Er zieht hinter dem Reisenden hindurch, wie diese alten, drehbaren Kulissen, die man einst gebrauchte um zum Beispiel eine Autofahrt zu simulieren.
Auf einer Endlosleinwand ist eine Landschaft gemalt, die sich über zwei senkrecht drehende Walzen bewegt. Das Auto mit den Reisenden steht still und die Landschaft fliegt hinter ihnen vorbei.

So ist der Reisende seines Hintergrundes als Konstante gewissermassen beraubt, wobei er durch seine gewollte Bewegung sowohl der Beraubte als auch der Räuber ist.
Er entzieht sich seines Hintergrundes.

Es tauchen dafür neue Hintergründe auf, das ist ja der Sinn des Reisens - jedenfalls des nicht-geschäftlichen Reisens - also des sozusagen privaten, lustbezogenen Reisens.
So mag der Mensch, der von Berlin in die Toskana reist und dort gute Luft und noch besseren Wein findet und Gespräche und Ferienbekanntschaften, sich vor diesem neuen Hintergrund wohlgefällig einrichten.

Er hat so seine Lieblingstrattoria und das Handtuch auf dem Liegestuhl am Pool und die Familie Meier aus Unna und den Receptionisten, der ihn am Morgen freundlich begrüsst und ihm am Abend eine gute Nacht wünscht.
Nun nehme ich mir heraus diesen Mann aus Berlin mal nicht als Reisenden, sondern als "Tapetenwechsler" zu bezeichnen.
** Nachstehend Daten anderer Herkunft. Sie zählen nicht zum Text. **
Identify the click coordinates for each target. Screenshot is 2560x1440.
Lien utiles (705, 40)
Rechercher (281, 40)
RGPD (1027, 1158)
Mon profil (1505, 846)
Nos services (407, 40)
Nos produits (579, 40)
Das meine ich gar nicht abfällig, sondern ist durchaus aus eigener Erfahrung abgeleitet.

Den möchte ich als Reisenden betrachten, der in der Bewegung verhaftet bleibt.
Aus den Notwendigkeiten des menschlichen Seins heraus, muss er natürlich mal schlafen und am Esstisch und nachher auf dem WC stillsitzen.

Jedoch ist dieses Innehalten, des Reisenden nach meiner Definition, eher von ebendiesen Notwenigkeiten, als primär vom Bedürfnis,  sich nur mal in einer anderen Kulisse auszuprobieren, geleitet.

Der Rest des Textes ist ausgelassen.